** WHAT TO DO **
What lines of the data include the string "Viewport"? Copy them all.

** SUPPLIED INFORMATION **

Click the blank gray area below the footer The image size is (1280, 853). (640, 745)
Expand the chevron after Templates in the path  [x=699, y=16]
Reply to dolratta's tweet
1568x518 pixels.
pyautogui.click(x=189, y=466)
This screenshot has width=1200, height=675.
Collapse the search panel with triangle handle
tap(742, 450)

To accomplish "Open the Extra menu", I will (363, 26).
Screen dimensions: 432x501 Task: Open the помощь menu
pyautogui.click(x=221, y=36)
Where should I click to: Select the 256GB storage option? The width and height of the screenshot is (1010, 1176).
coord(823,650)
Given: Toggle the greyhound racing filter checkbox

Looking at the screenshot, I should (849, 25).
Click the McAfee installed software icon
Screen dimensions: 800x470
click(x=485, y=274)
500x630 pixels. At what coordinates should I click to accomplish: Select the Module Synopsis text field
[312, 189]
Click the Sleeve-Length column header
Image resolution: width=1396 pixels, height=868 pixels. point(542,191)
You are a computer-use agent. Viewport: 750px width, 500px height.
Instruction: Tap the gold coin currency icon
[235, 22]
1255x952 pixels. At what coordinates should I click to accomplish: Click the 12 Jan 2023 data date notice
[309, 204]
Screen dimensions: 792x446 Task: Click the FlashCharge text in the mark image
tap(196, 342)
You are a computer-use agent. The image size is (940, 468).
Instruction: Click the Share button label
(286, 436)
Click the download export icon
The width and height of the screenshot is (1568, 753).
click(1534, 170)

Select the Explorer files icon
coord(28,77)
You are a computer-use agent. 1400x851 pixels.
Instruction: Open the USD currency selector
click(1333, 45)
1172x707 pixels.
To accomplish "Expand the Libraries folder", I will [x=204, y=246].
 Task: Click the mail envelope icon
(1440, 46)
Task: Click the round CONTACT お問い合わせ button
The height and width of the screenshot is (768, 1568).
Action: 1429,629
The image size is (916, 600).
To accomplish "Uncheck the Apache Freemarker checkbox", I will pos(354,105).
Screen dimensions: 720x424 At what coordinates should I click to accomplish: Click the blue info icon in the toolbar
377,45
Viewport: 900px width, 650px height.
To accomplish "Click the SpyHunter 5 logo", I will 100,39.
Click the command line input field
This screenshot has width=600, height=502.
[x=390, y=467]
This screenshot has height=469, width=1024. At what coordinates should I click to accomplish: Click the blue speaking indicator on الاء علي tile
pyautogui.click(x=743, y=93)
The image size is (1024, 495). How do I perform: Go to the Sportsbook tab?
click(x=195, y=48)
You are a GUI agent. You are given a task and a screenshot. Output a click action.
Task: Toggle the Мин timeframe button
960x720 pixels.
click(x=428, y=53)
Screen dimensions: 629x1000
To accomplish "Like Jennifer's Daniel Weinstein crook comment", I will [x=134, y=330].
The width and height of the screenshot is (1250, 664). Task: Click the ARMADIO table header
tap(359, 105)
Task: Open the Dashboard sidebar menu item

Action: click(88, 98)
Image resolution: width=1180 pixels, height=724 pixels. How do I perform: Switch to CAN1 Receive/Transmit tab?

** RESPONSE BELOW **
You are a computer-use agent. Viewport: 750px width, 500px height.
Viewport: 900px width, 650px height.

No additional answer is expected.